• EXCERPT

Well sure, but how can such a thing really be accomplished, considering all
the difficult pre-requisites, one of the main ones being likely no workable
business model under the current state of affairs in the world?

This fake news thing is a huge problem, but who do we expect to find a
solution, under the current constraints nature forces upon us? Politicians?
Media? Altruistic billionaires? Democracy ("the people")?

In the bizarre matrix of information flow that takes place on Planet Earth
circa 2019, HN happens to be a unique and substantial junction, frequented by
an unusually high concentration of intelligent and logical people. I propose
that if something is ever going to change, if any entity is capable of
bringing the mental horsepower to the table to perform a comprehensive,
unbiased analysis of the problem, and come up with workable solutions that can
overcome the unfortunate constraints, it is going to take the collective
intelligence of something like the HN community. I further propose that not
only do we have this capability, but also that we have a _responsibility_. The
world is what we make of it, and as it is it seems like we're all using our
substantial intellectual abilities to analyze the problem, but then just
complain to each other about it and point out how others (the people mentioned
above) "should" fix it. News flash: they're not going to fix it, _for the very
reasons that people are pointing out in this thread_.

So, what are we going to do about this problem dang?

Or the same idea from a different perspective:

[https://www.youtube.com/watch?v=SKzVmVDCtFg](https://www.youtube.com/watch?v=SKzVmVDCtFg)

I've become quite fascinated lately how artists seem able to better
communicate complex, multi-dimensional ideas, where plain language and logic
fails. But then, this has always been the case if you stop and think about it.

I'll throw one idea in the ring: a government-sponsored, unbiased and
transparent, crowd-sourced version of Snopes, that doesn't just fact-check
cherry picked fake news stories, but rather does a continuous review of the
daily news stream. The goal isn't to perform a full, "truthful" telling of
each story, but rather to serve as a "spot the lie" service, pointing out
bias, assumptions, memes, opinions, mind reading, future predicting, history
rewriting, logical fallacies, different perspectives, overlooked
complications, and so forth and so on. The goal is not to tell people what's
_really_ going on, but rather to make it crystal clear that _in actuality, we
don 't really know WHAT is going on_! And that's ok, because at least we'd now
know that, which is quite an improvement from our current state.

• GIVEN DATA
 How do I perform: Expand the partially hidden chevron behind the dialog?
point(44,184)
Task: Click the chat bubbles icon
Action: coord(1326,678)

• YOUR ASSIGNMENT
Copy out the fake news comment between "So, what are" and "think about it.", inclusive. Work only from the fake news comment.

• ANSWER FOR THIS EXERCISE
So, what are we going to do about this problem dang?

Or the same idea from a different perspective:

[https://www.youtube.com/watch?v=SKzVmVDCtFg](https://www.youtube.com/watch?v=SKzVmVDCtFg)

I've become quite fascinated lately how artists seem able to better
communicate complex, multi-dimensional ideas, where plain language and logic
fails. But then, this has always been the case if you stop and think about it.